Once the line containing "In Central Perk (378, 1955)" is found in the entries below, reproduce it and every line after it, stopping at and including the line containing "Home (44, 204)"; reproduce nothing else, and keep each line exact.

Stored data entries:
*** Begin section ***

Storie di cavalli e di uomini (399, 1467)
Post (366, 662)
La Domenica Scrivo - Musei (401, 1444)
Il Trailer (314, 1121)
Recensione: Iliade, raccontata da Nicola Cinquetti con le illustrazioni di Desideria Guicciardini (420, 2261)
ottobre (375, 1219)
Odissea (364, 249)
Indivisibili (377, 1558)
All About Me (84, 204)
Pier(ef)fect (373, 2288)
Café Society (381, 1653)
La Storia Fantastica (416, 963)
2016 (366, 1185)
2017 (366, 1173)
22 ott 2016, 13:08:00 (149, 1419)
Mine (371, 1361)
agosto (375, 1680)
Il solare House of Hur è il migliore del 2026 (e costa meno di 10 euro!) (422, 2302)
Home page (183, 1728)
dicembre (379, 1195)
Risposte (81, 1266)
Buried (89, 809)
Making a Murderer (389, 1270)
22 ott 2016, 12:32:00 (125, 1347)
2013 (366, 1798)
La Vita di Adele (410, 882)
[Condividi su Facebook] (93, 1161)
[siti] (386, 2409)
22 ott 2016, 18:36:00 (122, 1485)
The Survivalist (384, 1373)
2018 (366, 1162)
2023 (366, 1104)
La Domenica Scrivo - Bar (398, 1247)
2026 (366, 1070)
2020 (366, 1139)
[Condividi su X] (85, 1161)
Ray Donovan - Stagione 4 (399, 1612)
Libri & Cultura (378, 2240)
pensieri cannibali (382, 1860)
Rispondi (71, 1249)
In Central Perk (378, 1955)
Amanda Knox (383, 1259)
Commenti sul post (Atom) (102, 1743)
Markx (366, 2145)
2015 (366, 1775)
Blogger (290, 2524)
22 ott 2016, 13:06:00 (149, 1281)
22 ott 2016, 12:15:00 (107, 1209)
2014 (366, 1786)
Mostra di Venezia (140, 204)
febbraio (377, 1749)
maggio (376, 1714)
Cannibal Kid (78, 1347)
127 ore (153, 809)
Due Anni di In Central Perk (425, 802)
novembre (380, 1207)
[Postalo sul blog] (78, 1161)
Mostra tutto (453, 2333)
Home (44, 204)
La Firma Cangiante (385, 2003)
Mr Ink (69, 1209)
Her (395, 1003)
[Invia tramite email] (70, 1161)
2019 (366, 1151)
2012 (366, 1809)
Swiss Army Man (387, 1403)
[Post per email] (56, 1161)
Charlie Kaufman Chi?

*** End section ***

→ Task output
In Central Perk (378, 1955)
Amanda Knox (383, 1259)
Commenti sul post (Atom) (102, 1743)
Markx (366, 2145)
2015 (366, 1775)
Blogger (290, 2524)
22 ott 2016, 13:06:00 (149, 1281)
22 ott 2016, 12:15:00 (107, 1209)
2014 (366, 1786)
Mostra di Venezia (140, 204)
febbraio (377, 1749)
maggio (376, 1714)
Cannibal Kid (78, 1347)
127 ore (153, 809)
Due Anni di In Central Perk (425, 802)
novembre (380, 1207)
[Postalo sul blog] (78, 1161)
Mostra tutto (453, 2333)
Home (44, 204)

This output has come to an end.